Eski Bayramlar

Çocukluğa dair bayram hikayeleri anlatılır her bayramda. Bütün bayramların olmazsa olmazı, rutin sohbet teması, nostaljik yakınmalara başlanırken sarfedilen o ilk cümle; Ah o eski bayramlar! İtalik harflerle resmi geçit yapar bayram sebebiyle bir araya gelinen dost meclislerinde; O eski bayramlar...  

Abdurrahim Karakoç'un şiirine bile bir isyan olup oturmuş eski bayramlar.  

"ya bayramlar bayram olsun kurtulsun 
ya takvimler cayır cayır yırtılsın" 

Bayramlar bayram olup kurtulamasalar da, tazeliğini, diriliğini daha dün yaşanmışçasına koruyan en tatlı anılarla birlikte zihnimizde aynı kategoriyi paylaşırlar.
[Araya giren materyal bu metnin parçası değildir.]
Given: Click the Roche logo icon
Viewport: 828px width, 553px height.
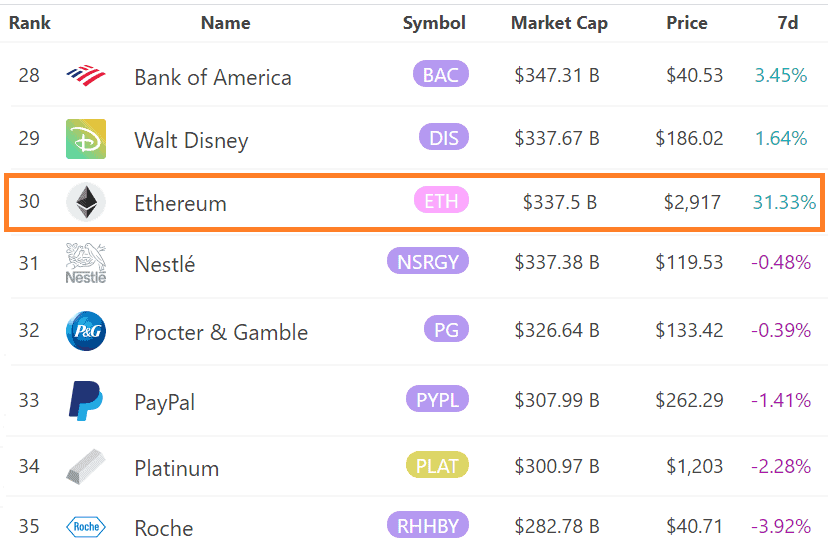Looking at the screenshot, I should point(86,527).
Dinlediğimiz masallardaki iyi kalpli nine, bayram günlerinin en şirin kahramanı, anneannemiz artık hayatta olmasa da, bayram vesilesiyle yeniden canlanır hatıralarımızda. Bayramdan birgün önce tatlı bir telaşa karışıp evinizi dolduran bayram baklavasının kokusu hatırlanır sonra. Sonra öpülen eller, sonra alınan harçlıklar, şekerler, cikletler, pilli bebekler... Sonra dönersiniz geriye... Bugüne gelirsiniz, yaşadığınız ülkeye, gurbete yani…

Çocukluğunuzun bayramları kadar uzaktadır Türkiye artık. Ve her bayram en azından anılması, hatırlanması, yeni nesillere aktarılması gereken nice değerler, güzellikler vardır. 

Şimdi ben de anlatıyorum gurbetçi oğluma o munis hatıralarımı. Evet evladım diyorum, bizim çocukluğumuzda bayramlar yaşanırdı…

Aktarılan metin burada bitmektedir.